**Task directions**
Repeat the records below exactly.

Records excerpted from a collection
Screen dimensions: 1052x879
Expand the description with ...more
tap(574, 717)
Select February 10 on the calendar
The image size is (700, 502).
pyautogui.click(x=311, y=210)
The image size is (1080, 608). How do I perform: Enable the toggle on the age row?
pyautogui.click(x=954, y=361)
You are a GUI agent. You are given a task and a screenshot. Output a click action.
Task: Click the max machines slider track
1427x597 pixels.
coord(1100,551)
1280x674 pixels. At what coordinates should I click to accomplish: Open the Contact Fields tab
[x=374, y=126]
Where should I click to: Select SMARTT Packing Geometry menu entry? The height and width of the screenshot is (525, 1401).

**Result below**
Screen dimensions: 1052x879
Expand the description with ...more
tap(574, 717)
Select February 10 on the calendar
The image size is (700, 502).
pyautogui.click(x=311, y=210)
The image size is (1080, 608). How do I perform: Enable the toggle on the age row?
pyautogui.click(x=954, y=361)
You are a GUI agent. You are given a task and a screenshot. Output a click action.
Task: Click the max machines slider track
1427x597 pixels.
coord(1100,551)
1280x674 pixels. At what coordinates should I click to accomplish: Open the Contact Fields tab
[x=374, y=126]
Where should I click to: Select SMARTT Packing Geometry menu entry? The height and width of the screenshot is (525, 1401).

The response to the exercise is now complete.